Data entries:
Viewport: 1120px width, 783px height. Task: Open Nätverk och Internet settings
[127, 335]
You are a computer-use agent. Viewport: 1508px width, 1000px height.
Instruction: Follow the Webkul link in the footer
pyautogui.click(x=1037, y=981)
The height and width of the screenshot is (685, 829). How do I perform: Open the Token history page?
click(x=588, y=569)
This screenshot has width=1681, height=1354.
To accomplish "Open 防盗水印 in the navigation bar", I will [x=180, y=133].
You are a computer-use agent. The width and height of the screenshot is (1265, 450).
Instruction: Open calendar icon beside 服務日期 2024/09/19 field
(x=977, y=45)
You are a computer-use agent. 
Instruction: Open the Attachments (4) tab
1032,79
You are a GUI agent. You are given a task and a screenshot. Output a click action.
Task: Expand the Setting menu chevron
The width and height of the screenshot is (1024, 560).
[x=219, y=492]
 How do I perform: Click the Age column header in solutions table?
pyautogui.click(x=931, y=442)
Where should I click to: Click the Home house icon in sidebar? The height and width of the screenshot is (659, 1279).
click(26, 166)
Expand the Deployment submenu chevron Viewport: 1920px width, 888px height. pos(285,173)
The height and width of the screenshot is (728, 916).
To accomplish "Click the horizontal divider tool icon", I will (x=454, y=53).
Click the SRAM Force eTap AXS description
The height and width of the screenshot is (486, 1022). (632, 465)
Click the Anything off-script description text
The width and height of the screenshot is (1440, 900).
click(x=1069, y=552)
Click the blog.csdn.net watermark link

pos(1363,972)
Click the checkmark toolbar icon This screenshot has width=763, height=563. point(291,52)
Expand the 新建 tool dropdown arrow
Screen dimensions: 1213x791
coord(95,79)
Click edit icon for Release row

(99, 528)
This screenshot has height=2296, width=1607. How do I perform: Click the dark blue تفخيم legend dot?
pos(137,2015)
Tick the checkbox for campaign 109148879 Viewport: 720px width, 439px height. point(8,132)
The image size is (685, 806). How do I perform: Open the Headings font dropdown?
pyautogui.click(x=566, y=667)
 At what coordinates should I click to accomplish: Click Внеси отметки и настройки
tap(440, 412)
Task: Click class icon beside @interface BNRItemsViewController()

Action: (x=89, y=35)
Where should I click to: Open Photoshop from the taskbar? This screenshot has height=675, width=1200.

Required work:
Find the string "will" in the records, then copy each line where it occurs.

Problem solution:
To accomplish "Open 防盗水印 in the navigation bar", I will [x=180, y=133].
To accomplish "Click the horizontal divider tool icon", I will (x=454, y=53).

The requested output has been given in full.